Mark Russinovich here from BlueHat.

This is the first time that Microsoft has used internal speakers at its BlueHat security conference and I’m excited to be one of them. When I was approached with the invitation to present a session, I immediately thought of all the fun topics I’d like to talk about. For example, the current state of insecurity in off-the-shelf software and even security software, something I blogged about a while ago. Another topic I felt people would like to hear about is the state of rootkits and how I think they’ll evolve. “Hyperkits”, rootkits based on hypervisors, and the overblown hype they’ve gotten are a hot button of mine and were on my list.

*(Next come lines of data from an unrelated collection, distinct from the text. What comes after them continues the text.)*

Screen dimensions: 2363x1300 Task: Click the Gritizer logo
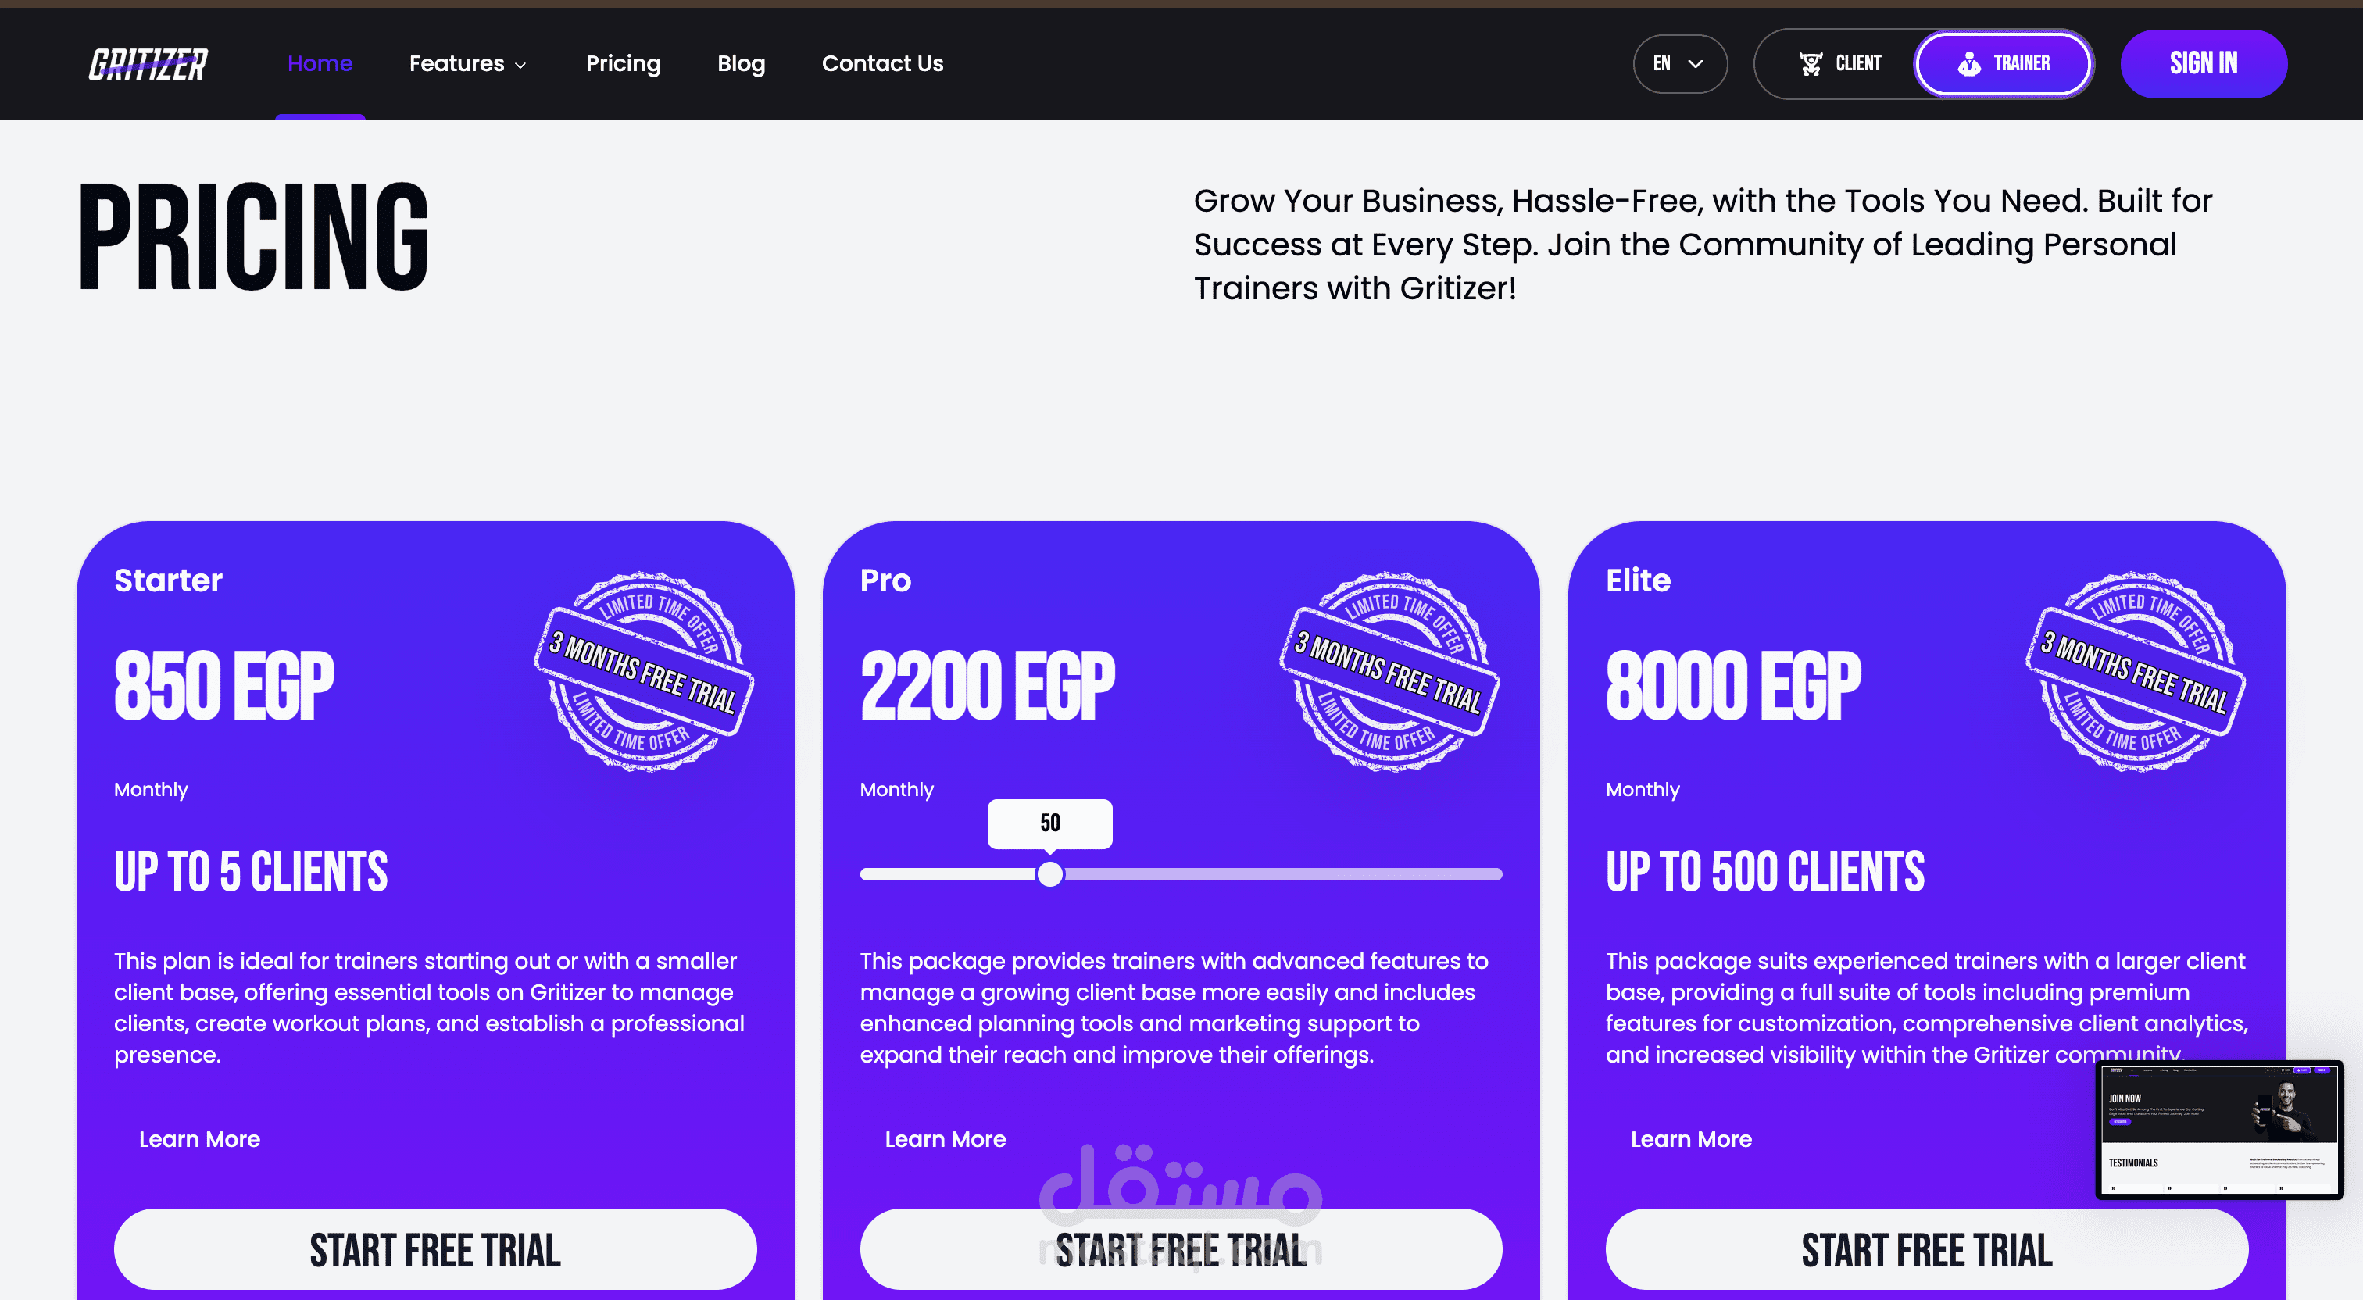[x=148, y=63]

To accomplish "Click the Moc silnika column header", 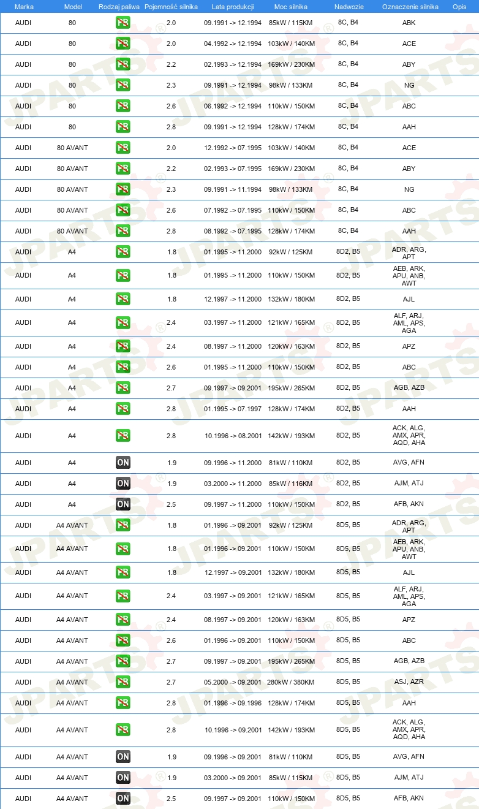I will pos(292,6).
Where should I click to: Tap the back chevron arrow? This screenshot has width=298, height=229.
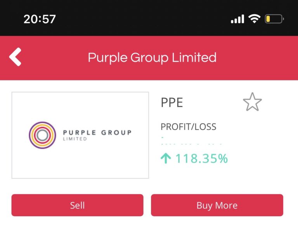[x=15, y=57]
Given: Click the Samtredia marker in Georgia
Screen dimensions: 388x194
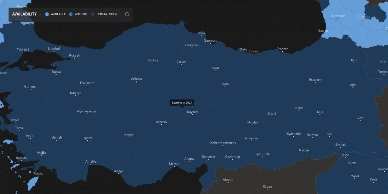Looking at the screenshot, I should point(338,19).
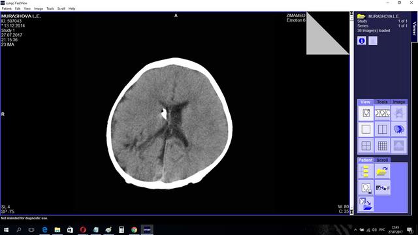Open the Image menu in menu bar

pos(39,8)
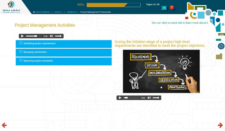Adjust the top audio player volume slider
This screenshot has width=225, height=131.
(x=58, y=36)
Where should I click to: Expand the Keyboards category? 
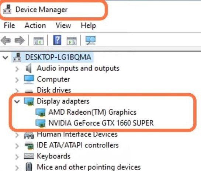click(17, 157)
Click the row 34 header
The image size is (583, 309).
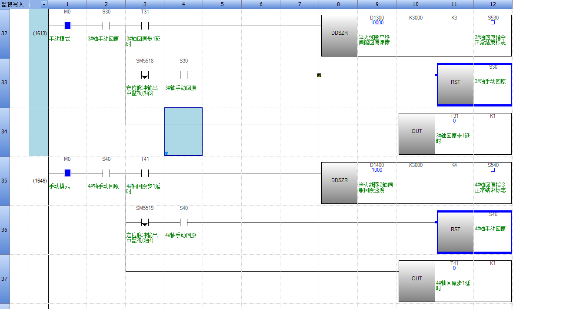click(x=4, y=132)
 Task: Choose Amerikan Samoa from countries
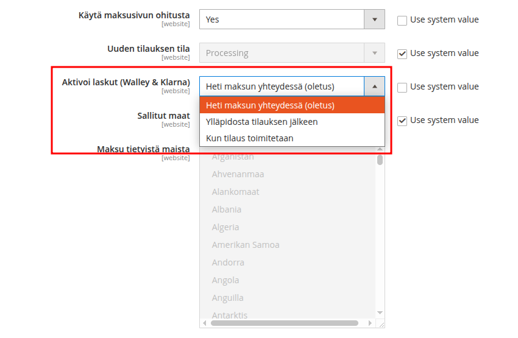tap(246, 245)
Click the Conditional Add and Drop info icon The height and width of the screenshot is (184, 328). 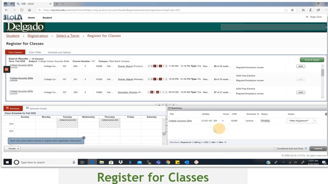click(306, 148)
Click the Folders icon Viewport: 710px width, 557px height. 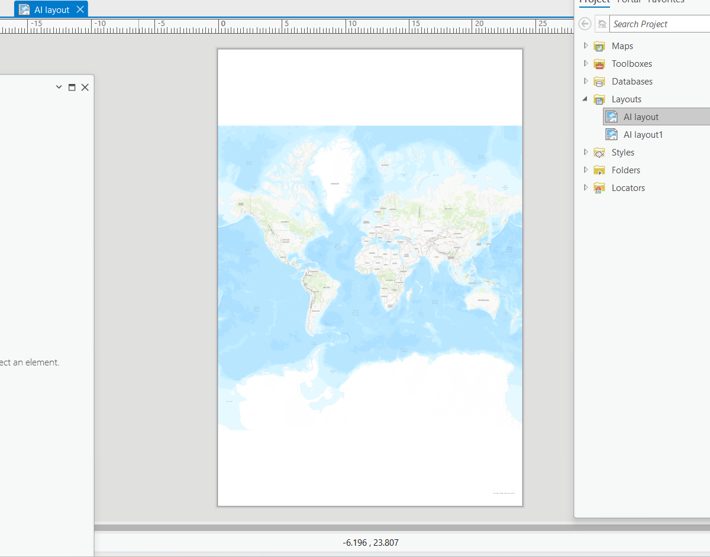coord(601,170)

In the end, though, I settled on something with less sizzle, but that I feel is much more important. That’s talking about what real security boundaries in Windows are and how hard they are to implement. It’s easy for a third-party to release a product that they say places a sandbox around Internet Explorer and sell it to the niche audience wanting the extra assurance of a secure browsing experience. However, these solutions derive their security from their niche status. Without being integrated into the operating system they cannot create a fool-proof sandbox, but malware authors target the masses, and the masses won’t be running these solutions.

Windows, on the other hand, is by definition on every Windows user’s desktop, so any technology billed as a security solution must be held to the highest standards. Unless we can guarantee that malware can’t escape based on a cookbook approach, we can’t say that we’ve created a security sandbox. Further, while third-parties can design a user-experience targeted at the “prosumer” who’s an active participant in their security management, Windows has to strive to provide security that’s as transparent as possible. Finally, Windows is committed to application compatibility, and any security boundary must have benefits that far outweigh the cost they cause by breaking compatibility. Again, third-parties can get away with breaking applications because their customers might willingly sign up for that cost.

The bottom line is that there are many technologies in Windows that people perceive to be security boundaries, but that are not. In my talk I cover the real Windows security boundaries and then review the technologies, like Kernel Patch Protection, Kernel Mode Code Signing, and others, explaining why application compatibility, user experience, or fundamental architectural issues prevent them from achieving the status of a security boundary. It should be fun!